I’m a screenwriter, so I create movie ideas for a living.
I was recently outlining a new script, and the parallels between storytelling and pursuing a relationship struck me. It may sound strange, but there are similarities.
First, a movie idea always starts with a spark—an image, a scene, something that captures your imagination and fills you with passion. It’s usually the same for a romantic relationship. You meet a person and something exciting, something almost magical, seizes you. You want to know more. You want to see where it might lead. So you start exploring the idea—or relationship—to see if it might become something bigger.
As a writer, I have to first create an outline of the journey to come. I envision scenes with characters that interact to form a whole narrative. Hopefully, it’s moving, entertaining, and a pleasure to experience. That’s what we hope for a new romance too.

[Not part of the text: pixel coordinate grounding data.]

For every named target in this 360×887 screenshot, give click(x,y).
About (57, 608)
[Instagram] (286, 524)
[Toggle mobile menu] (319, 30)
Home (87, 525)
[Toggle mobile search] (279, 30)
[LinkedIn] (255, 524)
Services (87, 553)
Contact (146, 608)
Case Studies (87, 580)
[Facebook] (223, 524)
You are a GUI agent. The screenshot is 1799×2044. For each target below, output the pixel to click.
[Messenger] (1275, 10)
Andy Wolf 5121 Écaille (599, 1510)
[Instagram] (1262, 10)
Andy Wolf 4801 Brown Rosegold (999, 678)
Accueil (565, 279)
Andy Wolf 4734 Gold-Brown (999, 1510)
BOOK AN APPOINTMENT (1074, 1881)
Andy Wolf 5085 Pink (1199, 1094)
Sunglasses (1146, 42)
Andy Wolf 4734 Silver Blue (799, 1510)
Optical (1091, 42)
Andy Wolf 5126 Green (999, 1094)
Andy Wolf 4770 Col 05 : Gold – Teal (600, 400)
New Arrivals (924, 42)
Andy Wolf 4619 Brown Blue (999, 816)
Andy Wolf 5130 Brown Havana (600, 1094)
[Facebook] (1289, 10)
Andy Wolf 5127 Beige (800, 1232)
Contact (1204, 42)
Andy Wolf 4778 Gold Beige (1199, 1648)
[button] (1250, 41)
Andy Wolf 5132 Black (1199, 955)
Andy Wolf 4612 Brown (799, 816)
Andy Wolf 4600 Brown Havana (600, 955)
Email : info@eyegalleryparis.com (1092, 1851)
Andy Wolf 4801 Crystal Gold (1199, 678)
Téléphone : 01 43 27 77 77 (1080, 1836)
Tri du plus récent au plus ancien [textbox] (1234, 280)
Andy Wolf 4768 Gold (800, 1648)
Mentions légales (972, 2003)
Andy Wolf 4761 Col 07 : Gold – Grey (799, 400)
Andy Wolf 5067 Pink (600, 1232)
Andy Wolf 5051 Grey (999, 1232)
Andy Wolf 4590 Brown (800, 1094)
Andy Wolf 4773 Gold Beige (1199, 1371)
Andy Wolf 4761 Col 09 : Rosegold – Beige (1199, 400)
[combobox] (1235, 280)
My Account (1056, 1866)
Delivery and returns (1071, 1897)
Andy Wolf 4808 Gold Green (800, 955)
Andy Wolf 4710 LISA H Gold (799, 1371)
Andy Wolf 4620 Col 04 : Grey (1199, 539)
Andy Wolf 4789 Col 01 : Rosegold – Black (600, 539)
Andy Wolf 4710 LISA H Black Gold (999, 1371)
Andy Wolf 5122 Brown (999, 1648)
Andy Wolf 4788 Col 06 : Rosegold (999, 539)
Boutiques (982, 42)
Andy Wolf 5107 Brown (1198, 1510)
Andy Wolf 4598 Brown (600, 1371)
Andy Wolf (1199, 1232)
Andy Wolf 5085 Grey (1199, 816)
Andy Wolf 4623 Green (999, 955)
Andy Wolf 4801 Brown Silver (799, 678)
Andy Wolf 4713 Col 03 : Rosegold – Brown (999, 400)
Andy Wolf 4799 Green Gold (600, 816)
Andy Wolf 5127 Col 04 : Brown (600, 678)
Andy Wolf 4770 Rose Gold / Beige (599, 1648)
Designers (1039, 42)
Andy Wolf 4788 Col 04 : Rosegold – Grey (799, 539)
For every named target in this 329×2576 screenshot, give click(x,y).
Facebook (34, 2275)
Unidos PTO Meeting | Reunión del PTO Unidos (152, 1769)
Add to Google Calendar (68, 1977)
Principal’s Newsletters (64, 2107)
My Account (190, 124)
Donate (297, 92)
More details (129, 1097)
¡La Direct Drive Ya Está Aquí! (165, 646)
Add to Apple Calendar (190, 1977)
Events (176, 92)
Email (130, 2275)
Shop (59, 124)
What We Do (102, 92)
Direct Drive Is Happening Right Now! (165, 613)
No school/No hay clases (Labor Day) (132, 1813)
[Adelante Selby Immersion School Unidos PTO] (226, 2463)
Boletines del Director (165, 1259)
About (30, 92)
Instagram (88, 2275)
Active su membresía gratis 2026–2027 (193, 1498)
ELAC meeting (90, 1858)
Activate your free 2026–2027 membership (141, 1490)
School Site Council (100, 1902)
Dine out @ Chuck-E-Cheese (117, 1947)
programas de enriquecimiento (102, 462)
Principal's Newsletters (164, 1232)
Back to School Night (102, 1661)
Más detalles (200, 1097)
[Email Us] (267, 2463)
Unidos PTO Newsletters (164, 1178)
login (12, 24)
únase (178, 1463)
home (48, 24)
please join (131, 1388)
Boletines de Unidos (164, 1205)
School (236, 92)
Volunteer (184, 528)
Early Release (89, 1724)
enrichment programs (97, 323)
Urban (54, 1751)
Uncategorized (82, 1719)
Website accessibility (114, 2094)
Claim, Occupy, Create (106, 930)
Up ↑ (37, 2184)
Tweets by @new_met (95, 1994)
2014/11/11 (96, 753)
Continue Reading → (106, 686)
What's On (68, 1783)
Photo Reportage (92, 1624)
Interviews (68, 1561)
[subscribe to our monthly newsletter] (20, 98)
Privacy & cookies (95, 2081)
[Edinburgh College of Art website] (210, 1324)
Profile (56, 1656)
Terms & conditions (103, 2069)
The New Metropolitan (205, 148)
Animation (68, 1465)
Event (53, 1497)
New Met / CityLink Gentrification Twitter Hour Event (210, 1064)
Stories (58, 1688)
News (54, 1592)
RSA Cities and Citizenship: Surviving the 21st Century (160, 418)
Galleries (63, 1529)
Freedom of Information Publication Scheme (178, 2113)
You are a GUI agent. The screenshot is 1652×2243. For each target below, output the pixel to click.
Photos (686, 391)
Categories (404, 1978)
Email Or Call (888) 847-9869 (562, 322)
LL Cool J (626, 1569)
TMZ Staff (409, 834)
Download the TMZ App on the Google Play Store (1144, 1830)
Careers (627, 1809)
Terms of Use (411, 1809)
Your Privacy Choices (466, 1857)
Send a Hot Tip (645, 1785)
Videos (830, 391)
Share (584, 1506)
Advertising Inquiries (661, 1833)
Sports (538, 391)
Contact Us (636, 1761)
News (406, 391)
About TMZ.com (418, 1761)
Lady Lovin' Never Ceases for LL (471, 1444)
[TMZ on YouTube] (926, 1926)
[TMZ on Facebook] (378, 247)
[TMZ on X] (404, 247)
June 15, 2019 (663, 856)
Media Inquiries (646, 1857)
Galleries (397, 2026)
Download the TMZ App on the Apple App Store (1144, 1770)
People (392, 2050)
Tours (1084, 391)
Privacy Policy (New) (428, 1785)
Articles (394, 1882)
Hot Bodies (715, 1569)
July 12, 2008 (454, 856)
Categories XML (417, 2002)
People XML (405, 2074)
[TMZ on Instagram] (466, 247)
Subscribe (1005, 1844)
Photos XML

At the beginning, you’re always facing a blank page, so you have to just dive in and start writing, with faith that something beautiful will emerge.
But here’s the crazy thing. As you start to write, you find that the characters in your story will surprise you. You may have pictured them saying a particular line of dialogue, but they will inevitably surprise you. Characters take on a life of their own and, as a writer, you have to listen to what they are trying to say, not just force your own words on them. They will say and do things you didn’t expect. It’s the same, of course, with real people.
When you fall in love, you’ll quickly find that the other person is a unique human being. You can’t control them. You have to let them be who they are, and they must do the same for you.
The original story you envisioned will take unexpected turns too.
You might have concocted a particular scenario. You fall in love, quickly get engaged and married, honeymoon in the Tropics, have three children, and each pursue your careers in a harmonious life.
But every story I’ve ever written, no matter how carefully I initially planned it, will inevitably take its own course. So will the life of any human relationship. And if you truly care about the story, and the relationship, you have to learn to roll with it, to go where it takes you.
That’s not to say you don’t have the free will and power to make choices that determine your destiny. It’s just that you have to be humble, open, and creative.
Love stories—on the screen and in real life—require flexibility, humility, faith, and great care.
But perhaps the most pertinent parallel between screenwriting and love is that it’s not all just magic and excitement. It takes a lot of work. No screenplay, and no relationship, spontaneously appears fully formed.
Sometimes I write a scene, but when I look at it the next day, it’s not as good as I’d hoped. I have to scrap it and start over. Sometimes in relationships, we try to love well, but we make mistakes. We have to let the past go and begin anew, with faith that something good and true will develop as we keep working on it.
For a screenplay, this process repeats itself over and over. It can take months. A marriage relationship lasts a lifetime. It’s a never-ending process.
It takes faith to face the blank page and trust that a beautiful story will emerge. But that’s part of the joy of it all.
And as Catholics, we have a Divine author guiding the process, if we cooperate with God. In his book A Million Miles in a Thousand Years, author Donald Miller, reflecting on his life as a story, says this:
“I don't wonder anymore what I'll tell God when I go to heaven when we sit in the chairs under the tree, outside the city… I’ll tell these things to God, and he'll laugh, I think, and he'll remind me of the parts I forgot, the parts that were his favorite. We'll sit and remember my story together, and then he'll stand and put his arms around me and say, "well done," and that he liked my story. And my soul won't be thirsty anymore.”
We are all living a story, with our lives and in our relationships. It’s a mysterious process and it takes work. But when we entrust our stories to God and cooperate with him in the telling of them, we have hope that they will end up as something great.